Synthetic data, as the name suggests, is data that is artificially created rather than being generated by actual events. It is often created with the help of algorithms and is used for a wide range of activities, including as test data for new products and tools, for model validation, and in AI needs.
The questions that this post sets out to answer include:
Why is synthetic data important now?
Synthetic data is important because it can be generated to meet specific needs or conditions that are not available in existing (real) data. This can be useful in numerous cases such as
- when privacy requirements limit data availability or how it can be used
- Data is needed for testing a product to be released however such data either does not exist or is not available to the testers
Though synthetic data first started to be used in the ’90s, an abundance of computing power and storage space of 2010s brought more widespread use of synthetic data.

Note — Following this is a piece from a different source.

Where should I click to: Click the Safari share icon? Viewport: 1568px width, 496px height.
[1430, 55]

What are its applications?
Business functions that can benefit from synthetic data include:
- Marketing: Synthetic data allows marketing units to run detailed, individual-level simulations to improve their marketing spend. Such simulations would not be allowed without user consent due to GDPR however synthetic data, which follows the properties of real data, can be reliably used in simulation
- Machine learning: Self driving car simulations pioneered the use of synthetic data.

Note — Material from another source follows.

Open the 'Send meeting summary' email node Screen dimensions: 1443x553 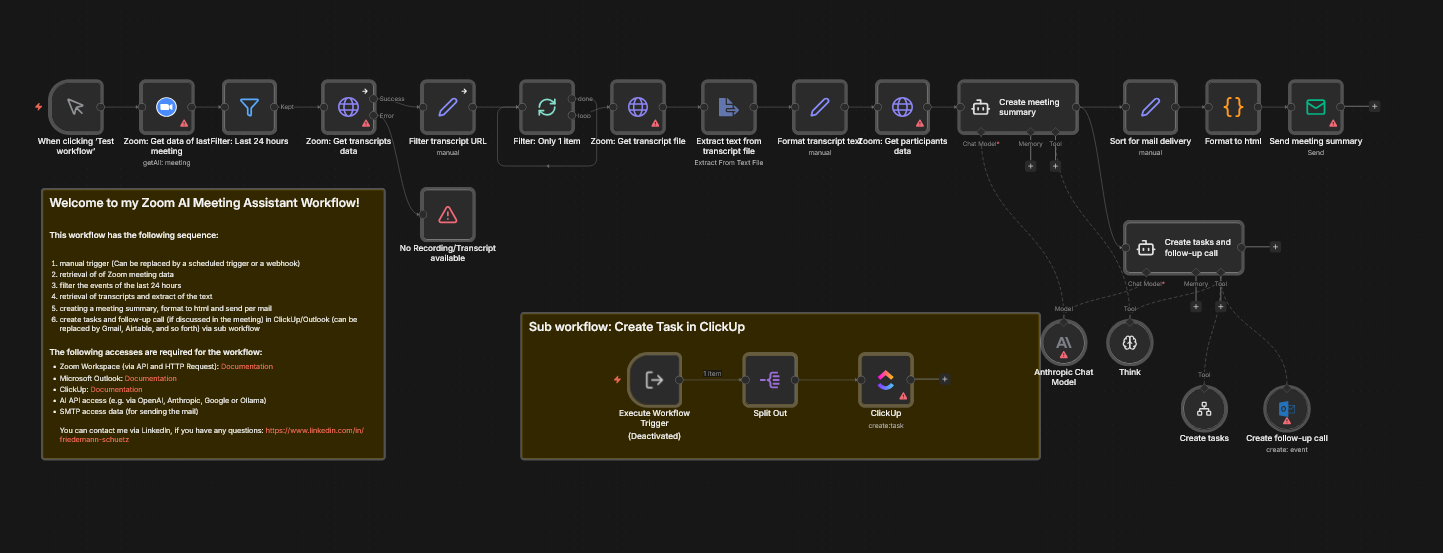(1315, 106)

- Agile development and DevOps: When it comes time for software testing and quality assurance, artificially generated data is often the better choice as it eliminates the need to wait for ‘real’ data. Often referred to under this circumstance as ‘test data’. This can ultimately lead to decreased test time and increased flexibility and agility during development
- Clinical and scientific trials: Synthetic data can be used as a baseline for future studies and testing when no real data yet exists.
- Research: To help better understand the format of real data not yet recorded, develop an understanding of its specific statistical properties, tune parameters for related algorithms, or build preliminary models.
- Security: Synthetic data can be used to secure organizations’ online & offline properties. Two methods are commonly used:
- Training data for video surveillance: To take advantage of image recognition, organizations need to create and train neural network models but this has two limitations: Acquiring the volumes of data and manually tagging the objects. Synthetic data can help train models at lower cost compared to acquiring and annotating training data.
- Deep-fakes: Deep fakes can be used to test face recognition systems
Industries that can benefit from synthetic data:
- Automotive: Research to develop autonomous things such as robots, drones and self driving car simulations pioneered the use of synthetic data.
- Robotics: Real-life testing of robotic systems is expensive and slow. Synthetic data enables companies to test their robotics solutions in thousands of simulations, improving their robots and complementing expensive real-life testing.
- Manufacturing: As Leo Tolstoy states at the beginning of Anna Karenina: “All happy families are alike; each unhappy family is unhappy in its own way.” It is hard to test a system to see whether it identifies anomalies since there are infinitely many anomalies. Synthetic data enables more effective testing of quality control systems, improving their performance.
- Financial services: Fraud protection is a major part of any financial service and with synthetic data, new fraud detection methods can be tested and evaluated for their effectiveness.
- Healthcare: Synthetic data enables healthcare data professionals to allow the public use of record data while still maintaining patient confidentiality.
- Social Media: Facebook is using synthetic data to improve its various networking tools and to fight fake news, online harassment, and political propaganda from foreign governments by detecting bullying language on the platform.
Syynthetic data allows us to continue developing new and innovative products and solutions when the data necessary to do so otherwise wouldn’t be present or available.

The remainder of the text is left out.